Como buena seductora, comenzó de a poco: la bruja no se prodiga. De los libros para niños, donde se escondía en bosques misteriosos, decidió saltar a un nueva dimensión de las cosas y así revivir el asombro que despertó siglos atrás. Se mostró hermosa y terrible en productos culturales de amplia difusión que ahora son referenciales, como la madrastra de Blancanieves. Pero eso no era suficiente: había que sumar a la mujer de piel verde que se enfrentó a una virginal Dorothy de zapatos rojos, y a la dueña del rostro sensual de Kim Novak sosteniendo con poses de vampiresa a su no menos inquietante gato en brazos.

Nadie se extrañó de que la bruja llegara a Hollywood. Celebraron su llegada con aplausos de pie y, en el año 1958, la película Bell, Book and Candle, de Richard Quine fue una de las más taquilleras. La bruja había regresado con su caldero, escoba y risa escandalosa. Y esta vez para quedarse. Porque lo demás, fue imparable: unos años después la inolvidable Samantha se enamoraría de un orejón y simpático publicista, que en la mismísima luna de miel descubre que su bella mujer no era otra cosa que una bruja y el mundo entero se enamoró de ella en Bewitched. La bruja tomó por asalto la cultura pop, que la recibió con los brazos abiertos: Angelica Houston, rodeada de calvas y malvadas compinches en The Witches (1990) basada en la novela de Roald Dahl; las tres bellezas de Cher, Susan Sarandon y Michelle Pfeiffer en torno al primer Jack Nicholson maduro en The Witches of Eastwick (1987), basada en la novela de John Updike publicada en 1984; o una jovencísimo trío de brujas adolescentes que se enfrentaban a las hormonas varita en mano en The Craft e incluso las hermanas Halliwell, ese fenómeno televisivo tan ridículo como imprescindible para contar la historia de la nueva versión espectacular de la bruja.

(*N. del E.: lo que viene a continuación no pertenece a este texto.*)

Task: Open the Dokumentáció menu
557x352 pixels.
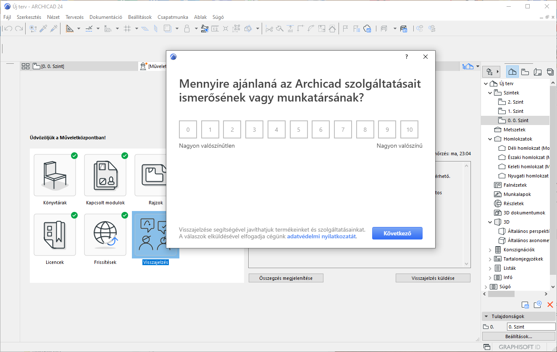Action: 105,17
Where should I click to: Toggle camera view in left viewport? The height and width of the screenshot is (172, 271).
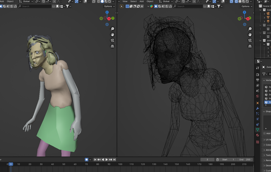pos(113,40)
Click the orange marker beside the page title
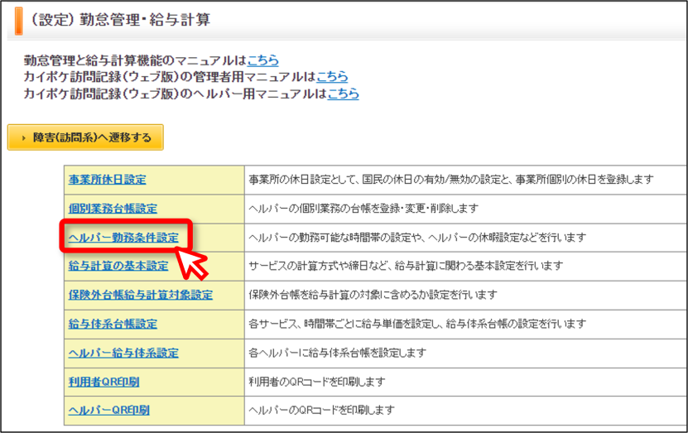 pos(18,21)
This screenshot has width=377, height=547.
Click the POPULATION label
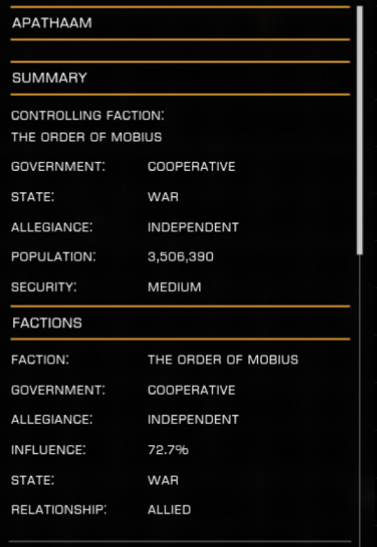(54, 257)
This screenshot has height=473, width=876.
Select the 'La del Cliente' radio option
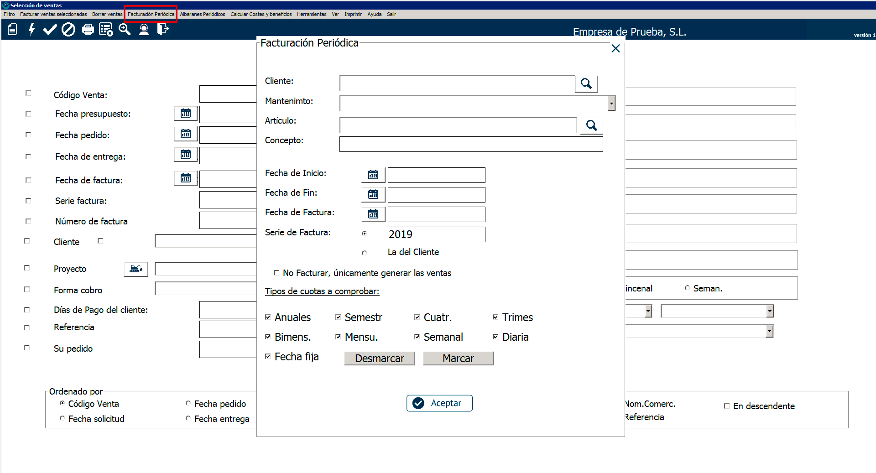tap(364, 253)
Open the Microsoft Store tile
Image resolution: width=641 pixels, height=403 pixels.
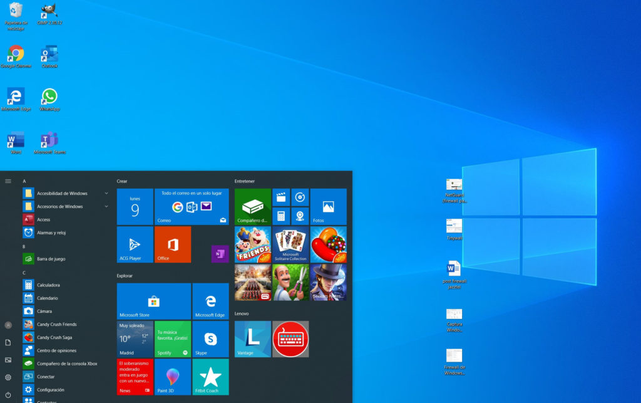click(x=153, y=301)
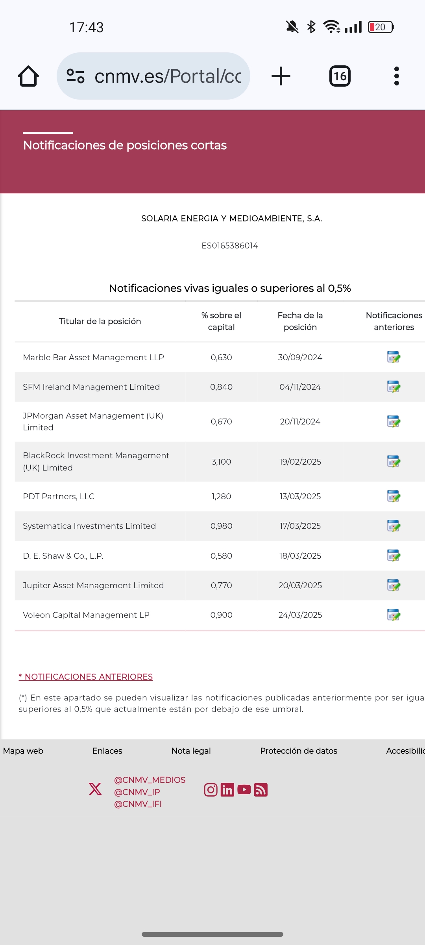The height and width of the screenshot is (945, 425).
Task: Open the @CNMV_MEDIOS account link
Action: [x=150, y=780]
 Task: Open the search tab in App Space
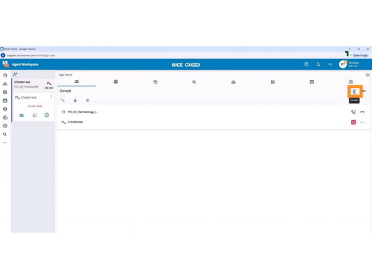coord(194,82)
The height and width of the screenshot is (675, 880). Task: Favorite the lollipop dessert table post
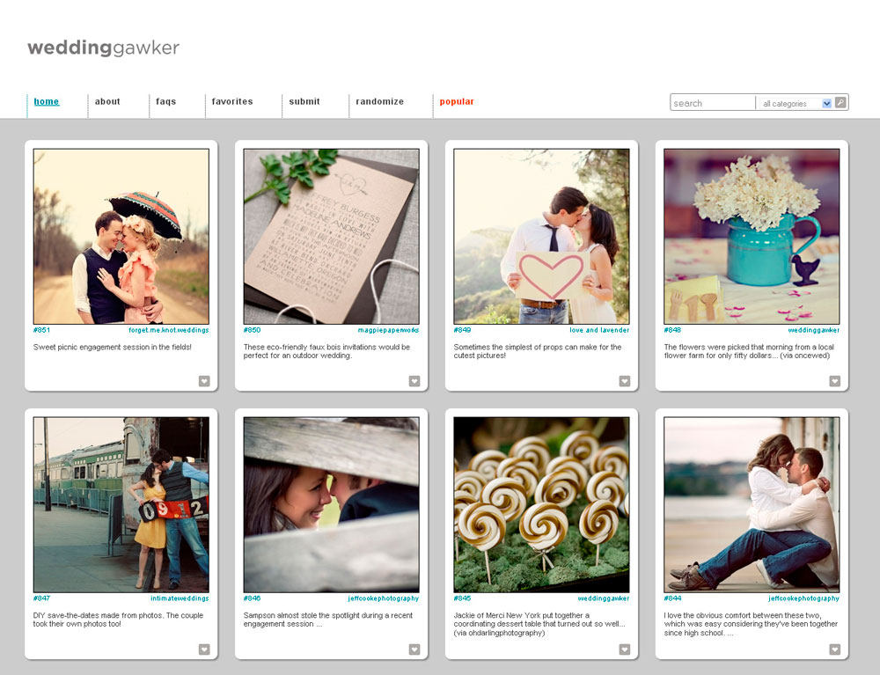pos(625,649)
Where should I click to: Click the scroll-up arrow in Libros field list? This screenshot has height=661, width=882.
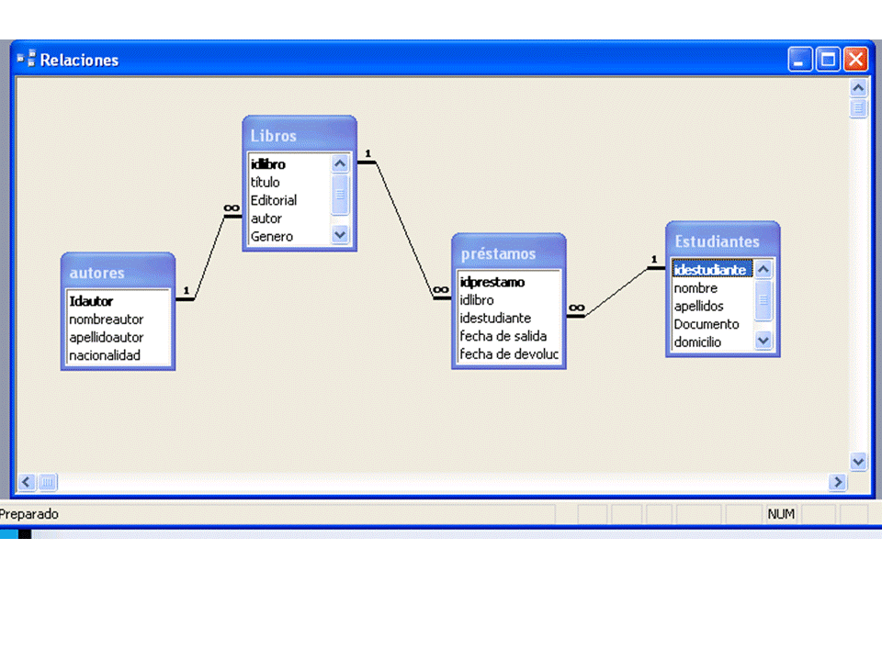tap(339, 163)
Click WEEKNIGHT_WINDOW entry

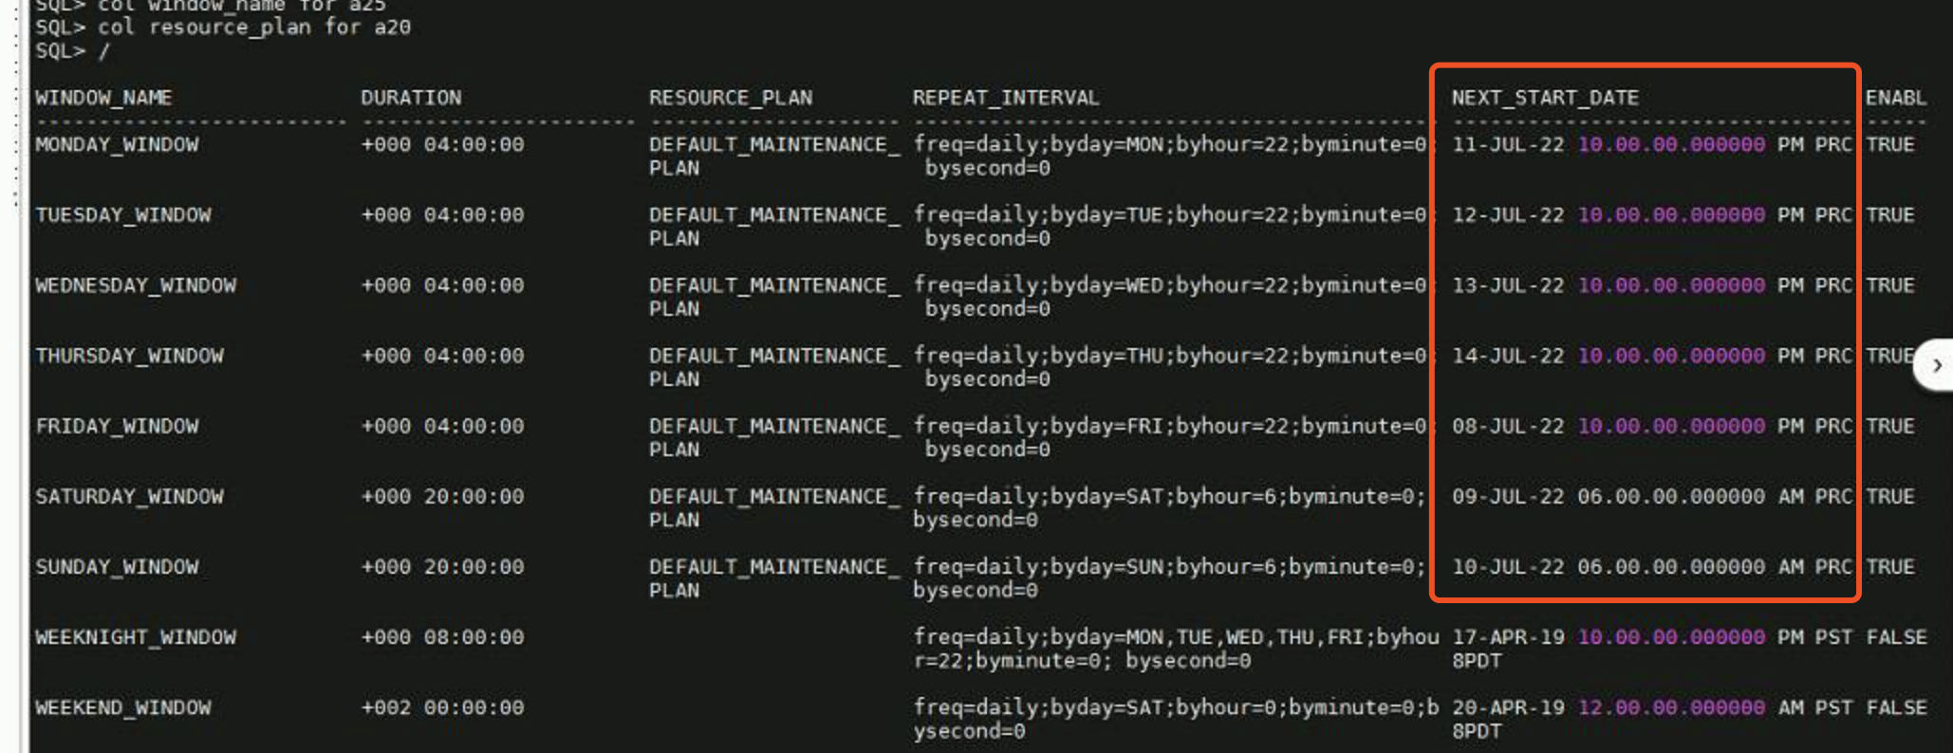point(136,637)
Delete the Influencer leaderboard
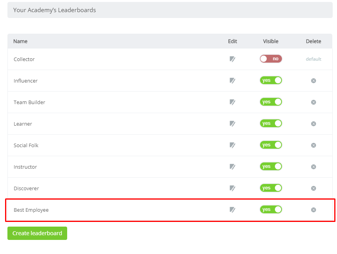337x254 pixels. click(313, 80)
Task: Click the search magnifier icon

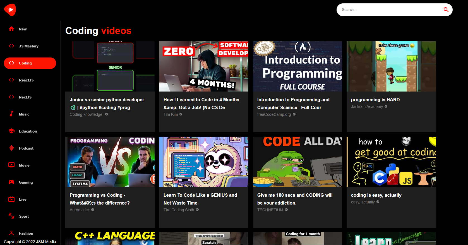Action: [x=446, y=10]
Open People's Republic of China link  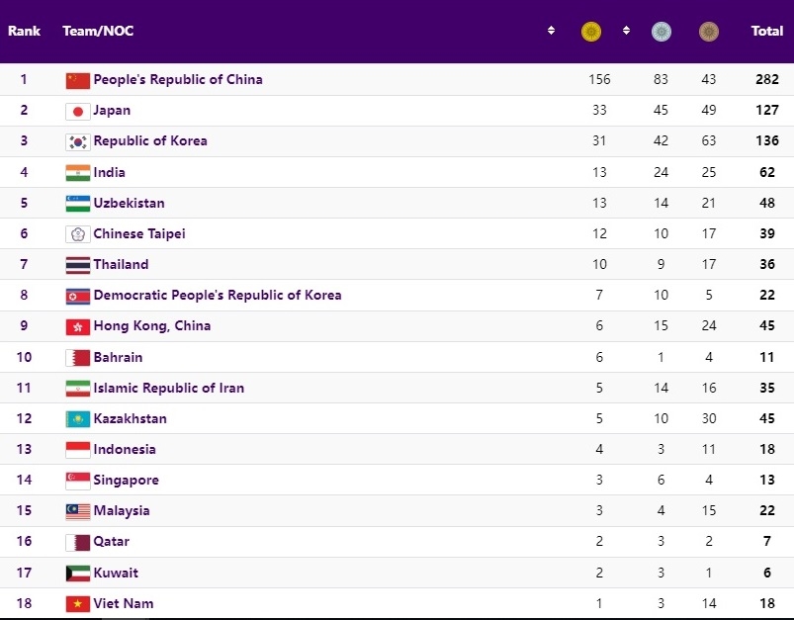[178, 79]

No hay que olvidar que la idea de la bruja maligna y cruel despertó en pleno nuevo milenio para recordarnos su poder. En el año 1999, aterradas multitudes salieron de los cines declarando que el temor había tomado una nueva forma en esa maldición oculta que ataca de tres jóvenes incautos. Y es que la The Blair Witch proyect recordó incluso al más descreído que no todo eran risas y diversión en el mundo del bosque enigmático de la bruja. El mito, otra vez, como parte de esa visión inquietante de la mujer y su eterna dualidad: la bruja en todas partes, incluso en lugares más imprevisibles. Por ejemplo, en la forma de una niña con varita que combate a un enemigo épico en la saga de la escritora J.K. Rowling, la bruja que sonríe desde las vitrinas de la tiendas, la bruja de trenzas y brazos cargados de flores de la imaginación popular e incluso una más discreta. La que escribe, crea y se sabe poderosa, la que recibe su herencia del nombre y también de esa otra visión de la feminidad. Usted. Yo. Una bruja.